RÉPARTITION DES ACTIVITÉS EN SAÔNE-ET-LOIRE

La Saône-et-Loire est le septième plus vaste département français, mais le deuxième pour sa surface agricole utile (SAU), qui constitue près de deux tiers de sa surface (environ 554 700 ha). Sa densité de population est en dessous de la moyenne nationale, avec 64 habitants par kilomètre carré, dont un tiers en milieu rural.

Le département est divisé en cinq arrondissements, autour de la préfecture (Mâcon), des trois sous-préfectures (Autun, Chalon-sur-Saône et Charolles) et de Louhans (voir carte).

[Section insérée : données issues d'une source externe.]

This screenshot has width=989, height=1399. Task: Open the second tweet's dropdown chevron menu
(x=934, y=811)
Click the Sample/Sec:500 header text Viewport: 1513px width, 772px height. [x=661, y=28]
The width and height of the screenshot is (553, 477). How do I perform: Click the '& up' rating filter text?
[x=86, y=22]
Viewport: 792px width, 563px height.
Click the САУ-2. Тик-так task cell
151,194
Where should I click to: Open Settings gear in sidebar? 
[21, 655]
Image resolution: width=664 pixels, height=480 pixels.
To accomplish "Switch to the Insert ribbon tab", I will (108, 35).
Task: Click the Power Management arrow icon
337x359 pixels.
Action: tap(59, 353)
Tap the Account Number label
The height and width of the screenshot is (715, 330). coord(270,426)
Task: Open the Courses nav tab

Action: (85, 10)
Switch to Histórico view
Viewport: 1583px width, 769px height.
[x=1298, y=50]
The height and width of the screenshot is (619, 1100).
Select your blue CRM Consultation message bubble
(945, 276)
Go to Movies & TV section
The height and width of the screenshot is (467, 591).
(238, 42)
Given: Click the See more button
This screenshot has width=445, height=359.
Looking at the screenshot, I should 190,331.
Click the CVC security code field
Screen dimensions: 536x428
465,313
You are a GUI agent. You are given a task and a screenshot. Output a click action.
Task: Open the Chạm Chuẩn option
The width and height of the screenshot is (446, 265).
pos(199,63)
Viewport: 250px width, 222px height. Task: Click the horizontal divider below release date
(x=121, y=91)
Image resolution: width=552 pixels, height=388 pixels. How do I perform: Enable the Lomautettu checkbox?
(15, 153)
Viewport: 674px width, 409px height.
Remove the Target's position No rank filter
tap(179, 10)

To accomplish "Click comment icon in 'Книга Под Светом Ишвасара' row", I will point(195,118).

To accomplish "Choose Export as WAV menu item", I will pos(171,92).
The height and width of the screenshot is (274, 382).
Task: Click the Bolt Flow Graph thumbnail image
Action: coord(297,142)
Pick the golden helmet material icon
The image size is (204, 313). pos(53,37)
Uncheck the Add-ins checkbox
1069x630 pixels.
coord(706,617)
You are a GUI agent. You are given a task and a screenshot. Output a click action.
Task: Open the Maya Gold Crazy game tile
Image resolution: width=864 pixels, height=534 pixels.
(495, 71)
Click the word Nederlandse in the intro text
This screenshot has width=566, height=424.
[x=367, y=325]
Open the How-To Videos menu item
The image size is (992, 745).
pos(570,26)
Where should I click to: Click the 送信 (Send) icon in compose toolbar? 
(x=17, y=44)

Deux activités dominent : l’élevage de bovins à viande et la viticulture. Le vignoble se répartit le long de la Saône : la route des vins de Bourgogne traverse la côte chalonnaise, le Mâconnais et le Beaujolais, et sépare le département en deux régions de productions différentes :

→ à l’ouest, le Morvan, l’Autunois, la Sologne bourbonnaise, le Charolais, le Brionnais, le Clunysois sont des régions dédiées essentiellement à l’élevage de bovins allaitants, en majorité de race charolaise ;

→ à l’est, la Bresse et le Chalonnais sont des zones de grandes cultures, de production maraîchère, d’élevages de bovins allaitants et laitiers, de porcs et de volailles de Bresse.

Les troupeaux de caprins sont disséminés sur l’ensemble du département, tandis que les ovins sont surtout présents en Sologne bourbonnaise et dans le Charolais avec la race du même nom.